第37章 最終決戦 鬼の始祖 後編
「おらアァァァ!死ねエェェェ!!」
実弥が、赫い光を帯びた刀を構え直すと、無惨へと走り出した。
陽華の作戦だと、実弥は援護班だったが、粗の見え始めた無惨にはもう必要ないと踏み、実弥の好きなようにやらせることにした。
実弥は暴れまわる触手を薙ぎ倒し、大きく飛ぶと、無惨の頭上へと躍り出る。そのまま振りがぶった刀を、無惨の脳天目掛けて、振り落とす。
その刀が、無惨の腕をその根元から、削ぎ落とした。
「くっ…、この塵どもがっ!」
無惨が吠え、目の前に着地した実弥を攻撃する。
ー 風の呼吸 肆ノ型 上昇砂塵嵐
実弥は技を仕掛け、その攻撃を吹き飛ばした。
風が轟音を立てて舞う。それを目眩ましにして、飛び出した義勇が無惨に斬りつけた。
反対側の腕まで斬り裂かれ、怒り狂った無惨の触手が義勇に向かってくる。しかし義勇は、それを凪で全て払った。
そんな義勇に、実弥が怒りの形相で走り寄った。
「冨岡ァ、テメェ!!俺の前に、入ってくんなァァ!!」
「お前が遅いから、加勢に入った。」
義勇は顔も見ずに涼しい顔で答えると、また無惨に向かって走り出した。それを実弥は、額に青筋を浮かび上がらせながら追いかけ、さらに義勇に噛み付いた。

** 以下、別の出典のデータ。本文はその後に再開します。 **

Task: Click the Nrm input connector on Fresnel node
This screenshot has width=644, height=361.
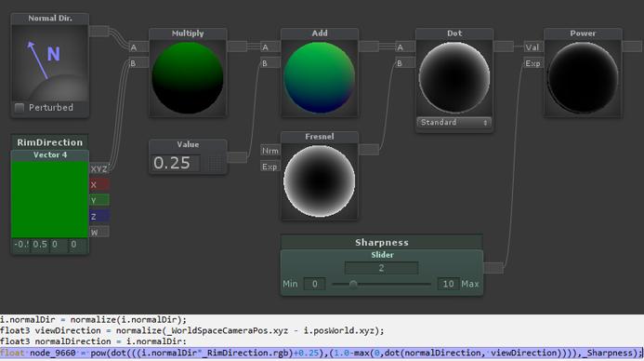Action: [x=270, y=151]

「陽華が来るまで、情けねェ顔してやがったくせに…、上等だァ!あの糞野郎を殺ったら、次はお前だァ!覚悟しとけェ!!」
義勇は真正面から受け止めた攻撃を弾き返すと、真面目な顔で実弥に言葉を返した。
「それまで、お前が生きていたら、考えといてやる。」
「アァ?テメェー!!相っ変わらず、上から目線だなァ!!」
実弥はブチ切れ寸前の顔で、自分に向かってきた数本の触手を、一瞬で薙ぐ。
「ほらそこぉ、喧嘩すんなーっ!!」
陽華が二人を嗜めるように叫んだ。実弥が舌打ち混じりに刀を構え、義勇も無惨に向き直ると、同時に走り出した。
(これ、イケちゃうんじゃない?)
陽華はそう確信した。冷静さを失った無惨の攻撃は、確実にその精度を落とし、こちらに反撃の好機を与えている。
無一郎が残してくれた、赫刀への手掛かり。
しのぶ達の老化薬の効果もあるのだろう。恐らく無惨はまだ気付いてない。自分が少しづつ、体力を削られていることに。
みんなが…鬼殺隊が、確実に無惨を追い詰めていた。